= Written exercise A =
Do these statements agree with the Pacific territories article? Answer yes or no for each and quote the words of the article that decide it.
(i) The atomic bomb was loaded onto the Enola Gay at Saipan.
(ii) Guam is preparing for the relocation of 20,000 people from Okinawa.
(iii) The Freely Associated States are members of the United Nations.
= Written exercise B =
Answer these questions from the Pacific territories article:
(i) Which island of the CNMI is home to the largest population?
(ii) Which two countries are given as fully independent?
(iii) Which three make up the Freely Associated States?
= Written exercise C =
Can you carry the Pacific territories article on past its final sentence?

:: Passage given ::

Some enchanted evening, we’ll acknowledge Sth Pacific
Most Australians have a vague awareness of the countries of the Pacific. Given their significance to our national interest these countries should get a better run in our public discourse.
But when it comes to taking the pulse on awareness about the territories of the Pacific the result is a very flat line. Ask a friend what they know of the Commonwealth of the Northern Mariana Islands (CNMI) and I’ll guarantee you’ll be met with a blank stare and furrowed brow.
Yet the territories of the Pacific contain some important economic opportunities for Australia. They are also the world’s sovereignty laboratory.
Last week I led the first Australian political level visit to the CNMI. It was part of a quick sweep through Micronesia and the North Pacific. The choice to visit the CNMI is part of a more expansive view of the Pacific which includes the Pacific territories along with the nation states.
An island chain south of Japan, the CNMI is an unincorporated American territory acquired in the aftermath of WWII. Saipan, home to the largest population, was the scene of one of the bloodiest battles of WWII. It is thought more than 33,000 soldiers died, as well as thousands of civilians with many Japanese committing suicide at the Banzai Cliffs when hope of defending the island was gone. Another island, Tinian, was the airbase where the atomic bomb was loaded on the Enola Gay which made its fateful flight to Hiroshima.
Nowadays the CNMI is a tourist economy with great diving, weather and first class golf courses.
A more noteworthy economic prospect for Australia lies in another US territory, Guam, where one is struck by the similarities with Hawaii and North Queensland as communities whose economies are built on tourism and defence. With this similarity comes opportunity. Guam is preparing for the planned relocation of 20,000 people – marines and their families – from Okinawa. Australia has an expertise in tropical infrastructure and Guam needs that in spades.
Extending our horizons to include the Pacific territories is important in another way because the communities of the Pacific represent a sovereignty spectrum.
At one end are fully independent countries like Tonga and Samoa.
The Freely Associated States – Palau, the Federated States of Micronesia, and the Marshall Islands – offer a different model. Whilst independent states and members of the United Nations in their own right, the Freely Associated States have compact agreements with the US which involves services and money being provided by the US. They cede their defence function while their citizens participate in the US armed forces. They may also work in the US.
At the other end is Hawaii, a fully fledged part of the US with all the same rights and obligations as a citizen of California or New York
Along the way the likes of the Cook Islands, the CNMI, New Caledonia and Norfolk Island all occupy their particular place on the spectrum.

:::
:: Excerpted data ::

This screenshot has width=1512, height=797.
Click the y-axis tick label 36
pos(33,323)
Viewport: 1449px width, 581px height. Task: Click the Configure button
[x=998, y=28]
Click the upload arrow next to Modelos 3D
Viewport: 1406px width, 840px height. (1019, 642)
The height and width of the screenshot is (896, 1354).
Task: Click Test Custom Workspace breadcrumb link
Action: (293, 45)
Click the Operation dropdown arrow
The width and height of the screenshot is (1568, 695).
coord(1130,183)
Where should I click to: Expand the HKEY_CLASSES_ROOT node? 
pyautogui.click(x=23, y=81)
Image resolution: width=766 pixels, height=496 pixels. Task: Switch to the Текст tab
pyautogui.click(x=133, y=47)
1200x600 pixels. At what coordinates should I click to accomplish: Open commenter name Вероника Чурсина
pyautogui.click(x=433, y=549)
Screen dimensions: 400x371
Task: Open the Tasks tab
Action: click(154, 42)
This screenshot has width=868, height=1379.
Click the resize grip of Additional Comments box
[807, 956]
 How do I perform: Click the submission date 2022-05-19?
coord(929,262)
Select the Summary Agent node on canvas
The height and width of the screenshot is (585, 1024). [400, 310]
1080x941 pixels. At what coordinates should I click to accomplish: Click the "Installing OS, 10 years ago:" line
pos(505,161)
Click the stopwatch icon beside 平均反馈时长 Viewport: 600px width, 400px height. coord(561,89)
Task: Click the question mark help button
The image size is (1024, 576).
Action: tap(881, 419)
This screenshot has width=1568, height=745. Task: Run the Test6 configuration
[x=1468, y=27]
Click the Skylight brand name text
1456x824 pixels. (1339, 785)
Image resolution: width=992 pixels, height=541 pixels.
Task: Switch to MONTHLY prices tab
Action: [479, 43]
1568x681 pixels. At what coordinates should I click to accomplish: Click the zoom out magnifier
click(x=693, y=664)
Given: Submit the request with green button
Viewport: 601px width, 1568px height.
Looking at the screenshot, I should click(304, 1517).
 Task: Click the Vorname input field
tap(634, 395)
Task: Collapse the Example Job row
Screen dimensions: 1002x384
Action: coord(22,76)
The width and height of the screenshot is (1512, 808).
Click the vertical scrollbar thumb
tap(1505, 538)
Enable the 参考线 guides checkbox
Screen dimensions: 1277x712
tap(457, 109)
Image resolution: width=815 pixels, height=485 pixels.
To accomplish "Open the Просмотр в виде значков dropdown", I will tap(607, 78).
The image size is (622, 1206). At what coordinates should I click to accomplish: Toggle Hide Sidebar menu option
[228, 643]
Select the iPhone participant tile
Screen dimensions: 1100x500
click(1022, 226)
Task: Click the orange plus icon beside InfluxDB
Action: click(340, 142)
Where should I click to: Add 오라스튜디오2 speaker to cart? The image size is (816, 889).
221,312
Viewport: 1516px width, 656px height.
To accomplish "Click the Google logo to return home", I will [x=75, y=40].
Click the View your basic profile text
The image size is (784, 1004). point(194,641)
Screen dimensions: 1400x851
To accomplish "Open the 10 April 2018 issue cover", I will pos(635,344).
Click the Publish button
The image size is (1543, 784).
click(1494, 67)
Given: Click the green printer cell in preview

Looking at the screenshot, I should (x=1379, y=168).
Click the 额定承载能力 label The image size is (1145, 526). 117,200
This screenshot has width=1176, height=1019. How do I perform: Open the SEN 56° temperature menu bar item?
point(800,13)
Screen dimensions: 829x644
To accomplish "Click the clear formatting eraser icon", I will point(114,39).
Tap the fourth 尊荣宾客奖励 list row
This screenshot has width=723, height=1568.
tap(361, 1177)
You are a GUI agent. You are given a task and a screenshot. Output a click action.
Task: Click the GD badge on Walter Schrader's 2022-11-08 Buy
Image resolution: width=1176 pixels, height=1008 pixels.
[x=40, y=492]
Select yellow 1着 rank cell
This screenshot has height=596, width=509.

:::

= Task answer A =
(i) No: "Another island, Tinian, was the airbase where the atomic bomb was loaded on the Enola Gay which made its fateful flight to Hiroshima."
(ii) Yes: "Guam is preparing for the planned relocation of 20,000 people – marines and their families – from Okinawa."
(iii) Yes: "Whilst independent states and members of the United Nations in their own right"

= Task answer B =
(i) Saipan
(ii) Tonga and Samoa
(iii) Palau, the Federated States of Micronesia, and the Marshall Islands

= Task answer C =
Within this spectrum entities are moving. New Caledonia and Bougainville are both going through formal autonomy processes which will lead to referenda on autonomy within the next few years. Yet this does not necessarily mean that independence will be the outcome. Debate and discussion is ensuing in both places with all the models on the table about what best suits the territories and their mother countries. Other places, both territories and countries, have their thinking caps on as well.
Whereas in previous times the debate has been a simple one of independence or not, now it is far more textured as communities explore the full range of relationships which could exist.
That the Pacific has become the test bed for sovereignty is hardly surprising. The isolation of these communities on small islands in a vast ocean lends itself to people with an identity and a desire for self determination. At the same time the maintenance of the apparatus of a 21st century independent nation state is difficult to bear for a small population.
There is much to play out with the Pacific’s sovereignty spectrum in the coming years. Along with the domestic considerations of each community, the provision of aid, the maintenance of regional security and regional international institutions all have dimensions which affect the sovereignty spectrum.
And we ought not assume that movement on the sovereignty spectrum will only be in one direction. As one of the developed countries with the largest interest and interests in the Pacific it is inevitable that this will have significant foreign policy implications for Australia.
In the meantime Australia will continue to build relationships with and learn more about the CNMI and the territories of the Pacific. They are new places for us to explore and they have much to offer.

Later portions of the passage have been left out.